The models in this gallery are not directly maintained by LocalAI. If you find a model that is not working, please open an issue on the model gallery repository.

Note

GPT and text generation models might have a license which is not permissive for commercial use or might be questionable or without any license at all. Please check the model license before using it. The official gallery contains only open licensed models.

Useful Links and resources

Open LLM Leaderboard - here you can find a list of the most performing models on the Open LLM benchmark. Keep in mind models compatible with LocalAI must be quantized in the gguf format.

How it works

Navigate the WebUI interface in the “Models” section from the navbar at the top. Here you can find a list of models that can be installed, and you can install them by clicking the “Install” button.

Add other galleries

You can add other galleries by setting the GALLERIES environment variable. The GALLERIES environment variable is a list of JSON objects, where each object has a name and a url field. The name field is the name of the gallery, and the url field is the URL of the gallery’s index file, for example:

GALLERIES=[{"name":"<GALLERY_NAME>", "url":"<GALLERY_URL"}]

The models in the gallery will be automatically indexed and available for installation.

API Reference

Model repositories

You can install a model in runtime, while the API is running and it is started already, or before starting the API by preloading the models.

To install a model in runtime you will need to use the /models/apply LocalAI API endpoint.

By default LocalAI is configured with the localai repository.

To use additional repositories you need to start local-ai with the GALLERIES environment variable:

GALLERIES=[{"name":"<GALLERY_NAME>", "url":"<GALLERY_URL"}]

For example, to enable the default localai repository, you can start local-ai with:

GALLERIES=[{"name":"localai", "url":"github:mudler/localai/gallery/index.yaml"}]

where github:mudler/localai/gallery/index.yaml will be expanded automatically to https://raw.githubusercontent.com/mudler/LocalAI/main/index.yaml.
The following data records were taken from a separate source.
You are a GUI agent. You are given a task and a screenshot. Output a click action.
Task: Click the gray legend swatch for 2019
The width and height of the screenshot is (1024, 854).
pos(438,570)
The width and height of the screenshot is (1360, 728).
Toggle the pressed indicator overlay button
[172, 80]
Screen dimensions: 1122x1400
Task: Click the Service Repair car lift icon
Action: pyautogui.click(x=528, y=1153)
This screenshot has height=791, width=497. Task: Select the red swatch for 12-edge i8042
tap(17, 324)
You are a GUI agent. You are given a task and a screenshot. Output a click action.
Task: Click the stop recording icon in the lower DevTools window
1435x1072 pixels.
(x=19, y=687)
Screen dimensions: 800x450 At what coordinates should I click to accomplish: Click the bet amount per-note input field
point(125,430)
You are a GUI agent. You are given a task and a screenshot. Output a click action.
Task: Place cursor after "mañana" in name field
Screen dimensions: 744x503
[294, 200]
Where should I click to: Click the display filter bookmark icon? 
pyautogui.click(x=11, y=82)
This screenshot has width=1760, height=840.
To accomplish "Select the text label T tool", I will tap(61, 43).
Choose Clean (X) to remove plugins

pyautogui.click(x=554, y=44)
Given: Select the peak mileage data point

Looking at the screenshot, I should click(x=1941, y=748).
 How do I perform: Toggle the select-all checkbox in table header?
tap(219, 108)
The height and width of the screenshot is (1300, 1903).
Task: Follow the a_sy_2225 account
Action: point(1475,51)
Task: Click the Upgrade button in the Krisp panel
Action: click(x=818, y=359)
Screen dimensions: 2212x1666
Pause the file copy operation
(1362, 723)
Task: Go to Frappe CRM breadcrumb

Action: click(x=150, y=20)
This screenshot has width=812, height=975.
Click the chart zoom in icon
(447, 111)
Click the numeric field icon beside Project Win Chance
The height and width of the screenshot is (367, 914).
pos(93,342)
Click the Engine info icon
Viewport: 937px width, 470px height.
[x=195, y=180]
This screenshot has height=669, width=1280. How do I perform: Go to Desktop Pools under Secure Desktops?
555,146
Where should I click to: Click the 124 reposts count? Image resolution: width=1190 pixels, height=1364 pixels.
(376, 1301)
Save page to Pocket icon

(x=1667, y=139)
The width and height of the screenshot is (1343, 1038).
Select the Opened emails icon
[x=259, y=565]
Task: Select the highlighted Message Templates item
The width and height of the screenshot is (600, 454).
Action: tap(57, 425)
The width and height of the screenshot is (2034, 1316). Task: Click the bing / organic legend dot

Note: the url are expanded automatically for github and huggingface, however https:// and http:// prefix works as well.

Note

If you want to build your own gallery, there is no documentation yet. However you can find the source of the default gallery in the LocalAI repository.

List Models

To list all the available models, use the /models/available endpoint:

curl http://localhost:8080/models/available

To search for a model, you can use jq:

curl http://localhost:8080/models/available | jq '.[] | select(.name | contains("replit"))'

curl http://localhost:8080/models/available | jq '.[] | .name | select(contains("localmodels"))'

curl http://localhost:8080/models/available | jq '.[] | .urls | select(. != null) | add | select(contains("orca"))'

How to install a model from the repositories

Models can be installed by passing the full URL of the YAML config file, or either an identifier of the model in the gallery. The gallery is a repository of models that can be installed by passing the model name.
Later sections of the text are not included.